L'ensemble du campus Education City est jalonné de créations, pas uniquement réalisées par des artistes internationaux. Azzm, signé du Qatari Cheikh Hassan bin Mohammed Al Thani, se veut une évocation de l'émancipation des femmes. 

À Lusail, Sarah Foryame Lawler nous montre la surprenante pièce "Egal" de Shouq Al Mana.

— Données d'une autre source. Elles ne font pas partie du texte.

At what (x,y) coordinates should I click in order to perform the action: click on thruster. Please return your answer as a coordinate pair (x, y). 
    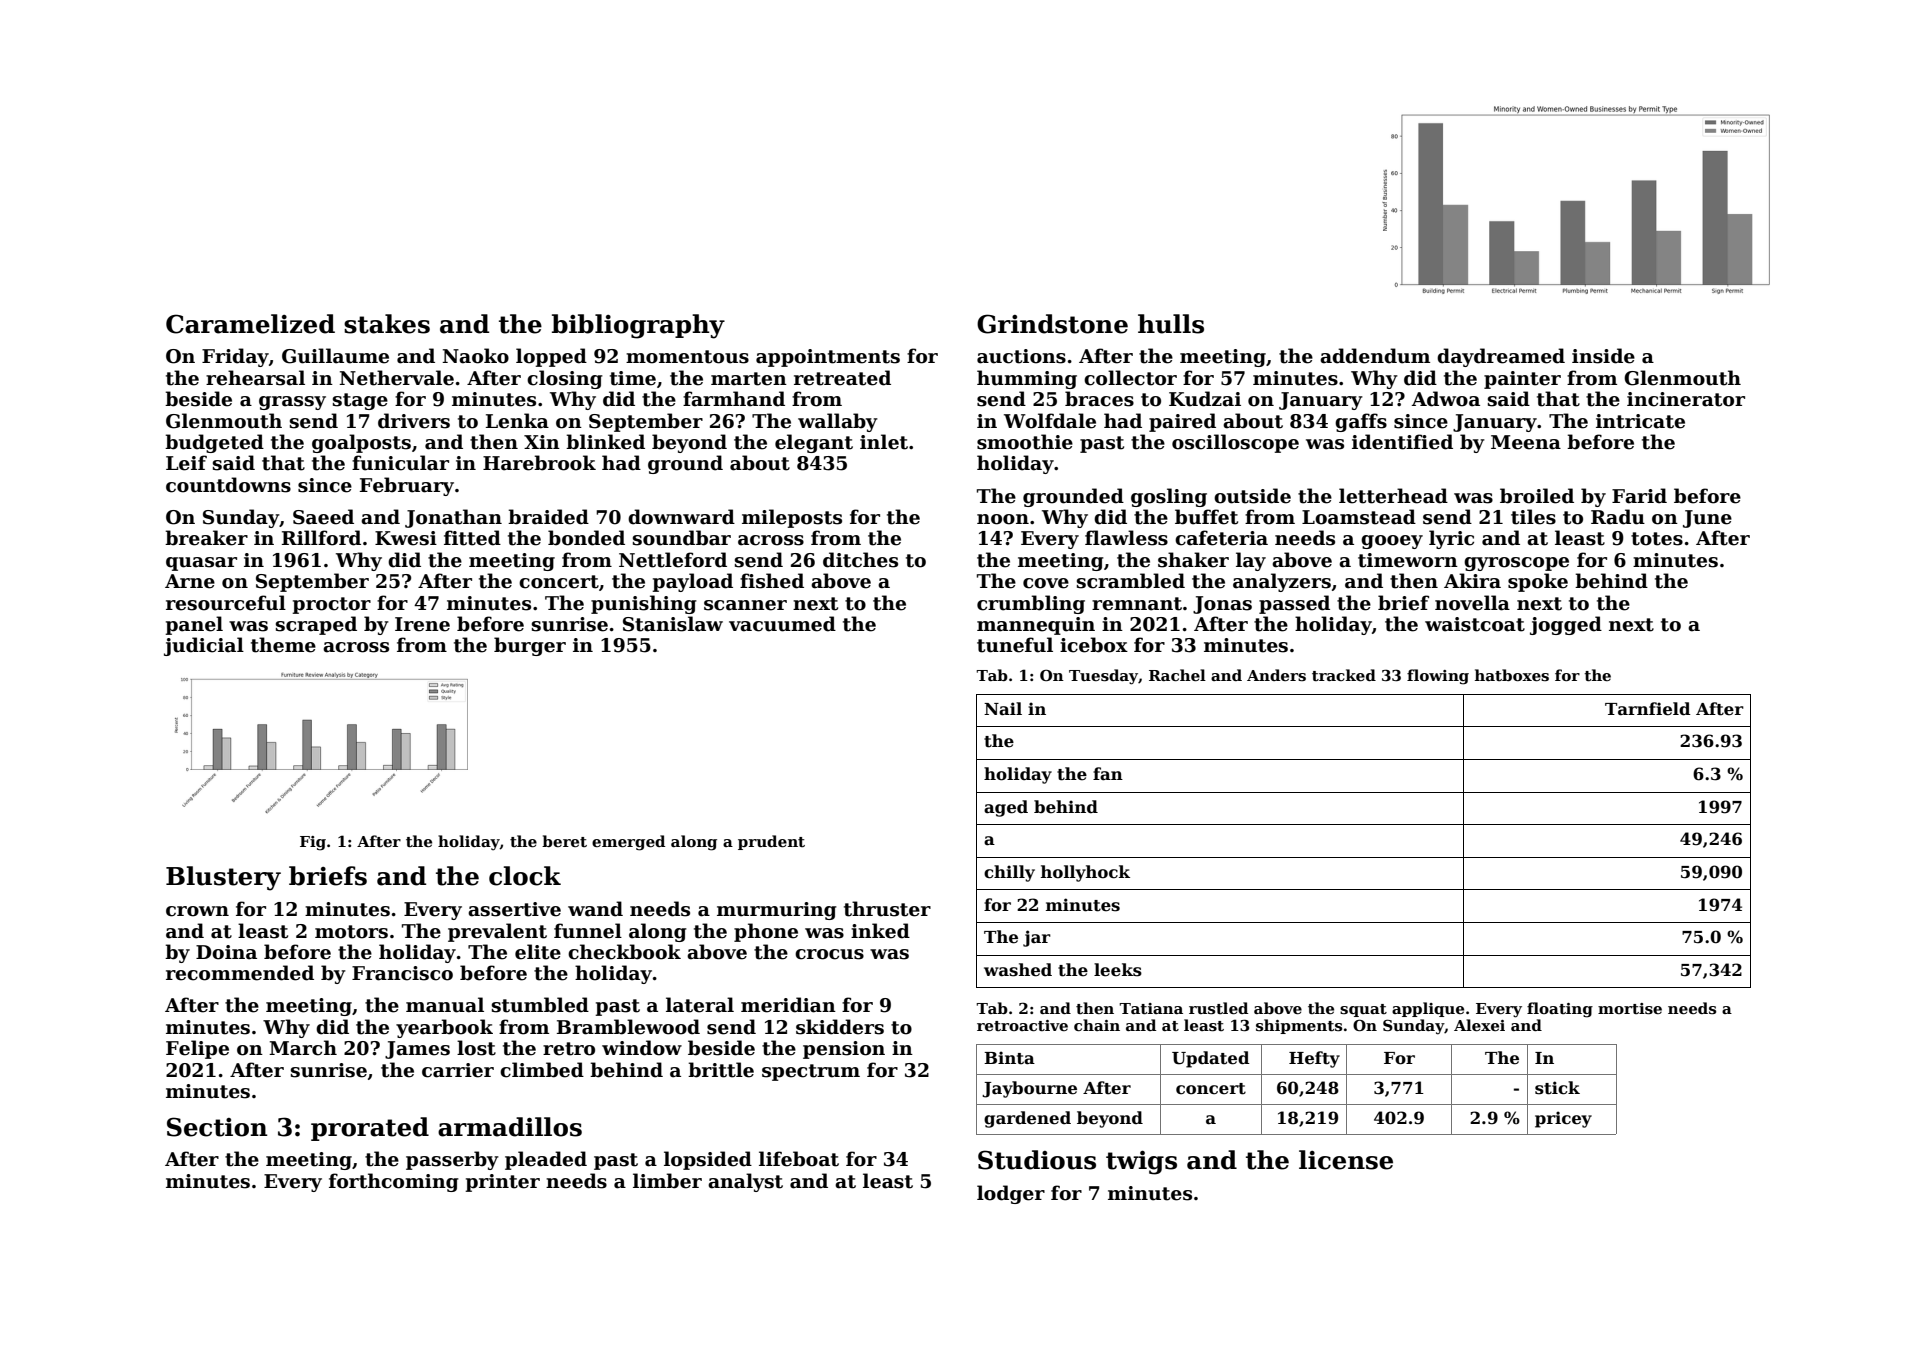
    Looking at the image, I should click on (887, 909).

Elle représente le couvre-chef traditionnel porté par les hommes qataris, mais à une échelle bien plus grande.

"Cela fait maintenant plus de deux ans que l'on travaille avec elle et c'est formidable de voir une artiste locale transformer un objet dessiné sur le papier en une sculpture que les gens peuvent découvrir en marchant autour, en la touchant," reconnaît Sarah Foryame Lawler. "Cela incite à se demander ce que c'est, si les gens ne connaissent pas bien la culture locale," indique-t-elle. "C'est le but même de l'art présent dans les espaces publics : encourager le dialogue, amener les gens à s'interroger, à réfléchir et à faire preuve de curiosité," assure-t-elle.

Que ce soit dans le métro, sur un rond-point ou au milieu du désert, plus de 100 œuvres d'art seront disséminées dans les espaces publics à travers le pays avant le coup d'envoi d'une Coupe du monde qui se joue aussi sur le terrain de l'art.